(Beginning of PROVIDED RECORDS)

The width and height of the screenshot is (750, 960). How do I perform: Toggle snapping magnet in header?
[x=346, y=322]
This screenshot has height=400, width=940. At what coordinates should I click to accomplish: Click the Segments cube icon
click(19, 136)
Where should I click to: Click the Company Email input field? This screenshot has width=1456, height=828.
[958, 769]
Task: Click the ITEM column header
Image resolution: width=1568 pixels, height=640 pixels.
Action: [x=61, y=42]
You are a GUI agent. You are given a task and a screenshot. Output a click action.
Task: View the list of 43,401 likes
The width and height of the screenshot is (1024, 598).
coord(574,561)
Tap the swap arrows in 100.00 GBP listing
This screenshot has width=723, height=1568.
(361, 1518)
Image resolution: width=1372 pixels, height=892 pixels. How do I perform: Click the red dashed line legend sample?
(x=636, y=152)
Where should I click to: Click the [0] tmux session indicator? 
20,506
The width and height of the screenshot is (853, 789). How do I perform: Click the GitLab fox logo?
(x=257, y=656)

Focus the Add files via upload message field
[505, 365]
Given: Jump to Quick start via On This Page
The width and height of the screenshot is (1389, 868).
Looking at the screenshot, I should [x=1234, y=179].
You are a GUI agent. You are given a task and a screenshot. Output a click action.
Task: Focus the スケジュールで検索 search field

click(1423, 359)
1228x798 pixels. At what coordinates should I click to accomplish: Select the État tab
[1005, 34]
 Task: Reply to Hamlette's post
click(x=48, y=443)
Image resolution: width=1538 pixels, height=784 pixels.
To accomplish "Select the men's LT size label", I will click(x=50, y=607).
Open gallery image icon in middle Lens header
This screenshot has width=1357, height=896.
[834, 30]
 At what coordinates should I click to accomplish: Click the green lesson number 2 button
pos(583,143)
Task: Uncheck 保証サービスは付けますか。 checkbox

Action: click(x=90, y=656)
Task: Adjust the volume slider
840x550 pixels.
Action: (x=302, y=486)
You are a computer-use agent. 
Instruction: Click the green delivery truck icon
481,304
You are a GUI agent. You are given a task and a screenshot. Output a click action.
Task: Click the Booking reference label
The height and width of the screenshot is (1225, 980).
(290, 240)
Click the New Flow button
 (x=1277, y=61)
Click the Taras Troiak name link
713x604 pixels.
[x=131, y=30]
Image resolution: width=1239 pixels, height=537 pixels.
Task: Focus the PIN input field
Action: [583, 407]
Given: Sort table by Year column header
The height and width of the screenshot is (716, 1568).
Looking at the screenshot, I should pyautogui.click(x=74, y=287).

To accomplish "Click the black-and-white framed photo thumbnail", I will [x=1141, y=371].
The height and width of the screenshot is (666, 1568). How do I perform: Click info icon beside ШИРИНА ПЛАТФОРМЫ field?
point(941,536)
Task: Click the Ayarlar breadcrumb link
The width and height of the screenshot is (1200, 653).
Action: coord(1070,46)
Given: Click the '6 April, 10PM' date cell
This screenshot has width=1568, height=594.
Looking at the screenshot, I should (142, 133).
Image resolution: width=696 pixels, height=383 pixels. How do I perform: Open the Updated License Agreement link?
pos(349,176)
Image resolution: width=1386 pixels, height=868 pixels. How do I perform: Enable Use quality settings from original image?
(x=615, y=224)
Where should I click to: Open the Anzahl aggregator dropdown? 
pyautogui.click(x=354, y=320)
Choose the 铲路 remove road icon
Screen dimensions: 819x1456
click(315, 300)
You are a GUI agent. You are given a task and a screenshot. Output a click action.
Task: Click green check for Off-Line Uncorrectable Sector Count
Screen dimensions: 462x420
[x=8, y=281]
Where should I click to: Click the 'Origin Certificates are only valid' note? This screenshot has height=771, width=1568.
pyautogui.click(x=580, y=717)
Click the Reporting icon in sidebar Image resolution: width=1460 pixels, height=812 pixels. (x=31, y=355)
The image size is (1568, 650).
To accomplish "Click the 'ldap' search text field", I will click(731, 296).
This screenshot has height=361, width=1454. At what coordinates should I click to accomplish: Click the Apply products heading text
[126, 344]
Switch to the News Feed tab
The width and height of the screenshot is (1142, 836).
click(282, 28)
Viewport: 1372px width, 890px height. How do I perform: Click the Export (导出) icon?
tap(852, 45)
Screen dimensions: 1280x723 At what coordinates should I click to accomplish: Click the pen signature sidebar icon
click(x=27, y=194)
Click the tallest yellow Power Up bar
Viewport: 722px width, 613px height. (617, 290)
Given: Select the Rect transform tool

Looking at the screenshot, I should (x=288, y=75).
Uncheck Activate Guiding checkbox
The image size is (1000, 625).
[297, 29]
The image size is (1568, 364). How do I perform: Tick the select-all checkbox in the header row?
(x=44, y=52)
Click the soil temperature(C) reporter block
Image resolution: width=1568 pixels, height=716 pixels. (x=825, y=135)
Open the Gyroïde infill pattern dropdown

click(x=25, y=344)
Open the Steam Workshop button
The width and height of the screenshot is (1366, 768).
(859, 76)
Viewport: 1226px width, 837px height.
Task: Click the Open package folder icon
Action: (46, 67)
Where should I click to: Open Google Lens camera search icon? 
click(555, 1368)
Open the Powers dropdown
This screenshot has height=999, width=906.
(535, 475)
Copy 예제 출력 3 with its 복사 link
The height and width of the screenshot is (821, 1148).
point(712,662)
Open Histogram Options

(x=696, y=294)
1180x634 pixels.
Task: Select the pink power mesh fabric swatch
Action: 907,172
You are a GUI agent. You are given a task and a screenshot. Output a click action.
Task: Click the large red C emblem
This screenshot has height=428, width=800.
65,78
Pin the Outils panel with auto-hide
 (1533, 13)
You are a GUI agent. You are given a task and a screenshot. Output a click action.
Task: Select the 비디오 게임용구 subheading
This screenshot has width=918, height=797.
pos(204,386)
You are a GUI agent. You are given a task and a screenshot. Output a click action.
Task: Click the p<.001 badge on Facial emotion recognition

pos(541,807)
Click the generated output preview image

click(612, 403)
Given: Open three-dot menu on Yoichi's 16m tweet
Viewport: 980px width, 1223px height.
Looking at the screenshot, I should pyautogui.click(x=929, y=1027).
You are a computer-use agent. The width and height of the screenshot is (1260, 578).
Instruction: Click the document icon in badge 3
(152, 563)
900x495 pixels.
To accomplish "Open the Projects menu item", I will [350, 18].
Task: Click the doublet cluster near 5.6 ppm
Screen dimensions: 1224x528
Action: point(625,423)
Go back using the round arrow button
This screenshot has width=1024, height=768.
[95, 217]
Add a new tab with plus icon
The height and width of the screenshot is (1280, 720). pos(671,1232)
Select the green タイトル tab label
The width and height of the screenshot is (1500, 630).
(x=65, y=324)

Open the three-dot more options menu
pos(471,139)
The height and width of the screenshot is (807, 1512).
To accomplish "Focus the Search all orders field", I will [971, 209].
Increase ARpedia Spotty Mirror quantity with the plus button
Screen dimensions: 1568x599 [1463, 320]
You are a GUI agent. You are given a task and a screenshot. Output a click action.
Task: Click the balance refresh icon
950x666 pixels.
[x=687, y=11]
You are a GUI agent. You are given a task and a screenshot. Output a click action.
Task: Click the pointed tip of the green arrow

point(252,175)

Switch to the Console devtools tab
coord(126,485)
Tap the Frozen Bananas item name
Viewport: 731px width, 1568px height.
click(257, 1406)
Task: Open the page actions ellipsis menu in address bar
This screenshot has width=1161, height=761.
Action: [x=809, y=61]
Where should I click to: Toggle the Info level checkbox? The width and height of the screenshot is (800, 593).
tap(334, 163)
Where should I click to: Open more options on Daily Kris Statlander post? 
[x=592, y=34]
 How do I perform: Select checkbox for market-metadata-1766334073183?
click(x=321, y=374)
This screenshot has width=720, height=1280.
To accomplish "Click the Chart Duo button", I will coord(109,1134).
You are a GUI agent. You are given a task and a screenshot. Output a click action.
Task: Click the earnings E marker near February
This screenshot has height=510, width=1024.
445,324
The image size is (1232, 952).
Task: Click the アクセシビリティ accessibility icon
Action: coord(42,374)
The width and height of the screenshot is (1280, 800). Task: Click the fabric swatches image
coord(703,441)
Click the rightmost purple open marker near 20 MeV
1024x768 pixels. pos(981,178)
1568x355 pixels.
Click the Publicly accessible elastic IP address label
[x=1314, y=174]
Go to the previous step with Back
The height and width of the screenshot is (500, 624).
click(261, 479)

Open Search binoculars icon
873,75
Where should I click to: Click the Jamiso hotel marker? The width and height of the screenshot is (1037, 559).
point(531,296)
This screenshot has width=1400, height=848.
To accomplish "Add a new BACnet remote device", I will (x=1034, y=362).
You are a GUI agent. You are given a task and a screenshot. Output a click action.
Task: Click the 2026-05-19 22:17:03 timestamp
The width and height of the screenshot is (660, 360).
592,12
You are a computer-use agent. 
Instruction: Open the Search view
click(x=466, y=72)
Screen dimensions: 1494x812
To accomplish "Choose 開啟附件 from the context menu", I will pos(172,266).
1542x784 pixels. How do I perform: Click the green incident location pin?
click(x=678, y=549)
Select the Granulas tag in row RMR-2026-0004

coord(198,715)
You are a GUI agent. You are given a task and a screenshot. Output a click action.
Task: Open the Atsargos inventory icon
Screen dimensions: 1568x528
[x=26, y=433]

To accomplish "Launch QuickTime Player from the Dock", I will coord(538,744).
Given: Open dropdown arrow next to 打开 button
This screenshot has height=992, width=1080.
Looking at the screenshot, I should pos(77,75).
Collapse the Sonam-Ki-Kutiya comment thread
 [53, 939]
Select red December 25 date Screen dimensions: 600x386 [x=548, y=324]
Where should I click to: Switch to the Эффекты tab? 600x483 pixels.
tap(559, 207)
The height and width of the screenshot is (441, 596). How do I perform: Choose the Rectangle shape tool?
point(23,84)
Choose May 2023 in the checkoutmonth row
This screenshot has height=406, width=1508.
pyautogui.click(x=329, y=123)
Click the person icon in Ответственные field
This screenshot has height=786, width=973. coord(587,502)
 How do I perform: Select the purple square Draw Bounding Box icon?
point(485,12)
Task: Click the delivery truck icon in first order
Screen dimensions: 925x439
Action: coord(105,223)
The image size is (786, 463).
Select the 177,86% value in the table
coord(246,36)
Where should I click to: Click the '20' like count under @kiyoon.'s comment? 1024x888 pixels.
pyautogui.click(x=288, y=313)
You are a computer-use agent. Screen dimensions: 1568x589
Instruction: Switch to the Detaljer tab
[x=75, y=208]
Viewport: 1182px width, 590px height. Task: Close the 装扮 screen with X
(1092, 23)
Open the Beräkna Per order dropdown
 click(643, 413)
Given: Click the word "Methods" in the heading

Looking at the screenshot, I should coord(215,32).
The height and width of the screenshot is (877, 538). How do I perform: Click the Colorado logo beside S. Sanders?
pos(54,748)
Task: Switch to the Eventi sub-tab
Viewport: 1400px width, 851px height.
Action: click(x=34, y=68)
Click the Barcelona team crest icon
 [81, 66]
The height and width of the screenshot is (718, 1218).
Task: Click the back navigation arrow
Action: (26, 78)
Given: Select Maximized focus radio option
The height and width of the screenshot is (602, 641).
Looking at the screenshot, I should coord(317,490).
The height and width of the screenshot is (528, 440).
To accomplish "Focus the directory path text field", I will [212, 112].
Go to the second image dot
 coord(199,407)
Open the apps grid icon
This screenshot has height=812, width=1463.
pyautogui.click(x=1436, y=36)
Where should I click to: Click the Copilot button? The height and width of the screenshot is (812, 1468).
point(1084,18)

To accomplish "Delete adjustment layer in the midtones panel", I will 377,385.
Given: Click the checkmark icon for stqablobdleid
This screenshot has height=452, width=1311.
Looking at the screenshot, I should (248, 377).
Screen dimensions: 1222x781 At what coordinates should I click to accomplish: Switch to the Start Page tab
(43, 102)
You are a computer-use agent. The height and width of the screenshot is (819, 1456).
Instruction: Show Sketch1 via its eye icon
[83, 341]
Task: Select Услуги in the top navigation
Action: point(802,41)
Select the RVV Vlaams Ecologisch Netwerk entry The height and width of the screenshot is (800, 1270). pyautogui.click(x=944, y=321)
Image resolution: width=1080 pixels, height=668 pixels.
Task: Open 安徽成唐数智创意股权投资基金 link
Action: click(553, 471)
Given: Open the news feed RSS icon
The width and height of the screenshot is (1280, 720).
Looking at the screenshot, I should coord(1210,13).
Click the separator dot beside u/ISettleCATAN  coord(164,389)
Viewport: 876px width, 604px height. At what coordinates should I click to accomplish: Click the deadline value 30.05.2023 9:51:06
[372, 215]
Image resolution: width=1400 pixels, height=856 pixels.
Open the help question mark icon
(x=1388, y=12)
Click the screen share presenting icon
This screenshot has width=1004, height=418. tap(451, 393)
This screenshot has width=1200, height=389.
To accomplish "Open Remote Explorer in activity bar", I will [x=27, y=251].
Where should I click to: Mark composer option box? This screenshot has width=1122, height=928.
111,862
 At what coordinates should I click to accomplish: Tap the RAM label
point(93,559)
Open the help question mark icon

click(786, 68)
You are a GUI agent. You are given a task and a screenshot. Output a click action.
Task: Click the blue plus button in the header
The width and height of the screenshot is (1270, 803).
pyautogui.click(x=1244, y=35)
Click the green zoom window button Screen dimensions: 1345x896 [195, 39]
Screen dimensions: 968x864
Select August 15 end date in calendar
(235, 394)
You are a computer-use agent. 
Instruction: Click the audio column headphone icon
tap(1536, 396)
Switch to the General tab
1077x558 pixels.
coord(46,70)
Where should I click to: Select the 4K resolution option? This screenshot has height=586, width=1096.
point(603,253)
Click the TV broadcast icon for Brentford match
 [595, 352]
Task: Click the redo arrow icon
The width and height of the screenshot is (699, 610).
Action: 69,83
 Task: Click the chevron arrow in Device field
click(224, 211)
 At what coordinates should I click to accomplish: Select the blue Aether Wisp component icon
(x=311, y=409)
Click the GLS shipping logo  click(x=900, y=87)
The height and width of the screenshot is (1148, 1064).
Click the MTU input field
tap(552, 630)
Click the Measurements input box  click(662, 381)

(End of PROVIDED RECORDS)

PROBLEM: As listed above, the lines from the line with "Instruction: Show Sketch1 via its eye icon" to the line with "Click the GLS" are to be echoed exactly, with both ends included and nothing added.

RESULT:
Instruction: Show Sketch1 via its eye icon
[83, 341]
Task: Select Услуги in the top navigation
Action: point(802,41)
Select the RVV Vlaams Ecologisch Netwerk entry The height and width of the screenshot is (800, 1270). pyautogui.click(x=944, y=321)
Image resolution: width=1080 pixels, height=668 pixels.
Task: Open 安徽成唐数智创意股权投资基金 link
Action: click(553, 471)
Given: Open the news feed RSS icon
The width and height of the screenshot is (1280, 720).
Looking at the screenshot, I should coord(1210,13).
Click the separator dot beside u/ISettleCATAN  coord(164,389)
Viewport: 876px width, 604px height. At what coordinates should I click to accomplish: Click the deadline value 30.05.2023 9:51:06
[372, 215]
Image resolution: width=1400 pixels, height=856 pixels.
Open the help question mark icon
(x=1388, y=12)
Click the screen share presenting icon
This screenshot has width=1004, height=418. tap(451, 393)
This screenshot has width=1200, height=389.
To accomplish "Open Remote Explorer in activity bar", I will [x=27, y=251].
Where should I click to: Mark composer option box? This screenshot has width=1122, height=928.
111,862
 At what coordinates should I click to accomplish: Tap the RAM label
point(93,559)
Open the help question mark icon

click(786, 68)
You are a GUI agent. You are given a task and a screenshot. Output a click action.
Task: Click the blue plus button in the header
The width and height of the screenshot is (1270, 803).
pyautogui.click(x=1244, y=35)
Click the green zoom window button Screen dimensions: 1345x896 [195, 39]
Screen dimensions: 968x864
Select August 15 end date in calendar
(235, 394)
You are a computer-use agent. 
Instruction: Click the audio column headphone icon
tap(1536, 396)
Switch to the General tab
1077x558 pixels.
coord(46,70)
Where should I click to: Select the 4K resolution option? This screenshot has height=586, width=1096.
point(603,253)
Click the TV broadcast icon for Brentford match
 [595, 352]
Task: Click the redo arrow icon
The width and height of the screenshot is (699, 610).
Action: 69,83
 Task: Click the chevron arrow in Device field
click(224, 211)
 At what coordinates should I click to accomplish: Select the blue Aether Wisp component icon
(x=311, y=409)
Click the GLS shipping logo  click(x=900, y=87)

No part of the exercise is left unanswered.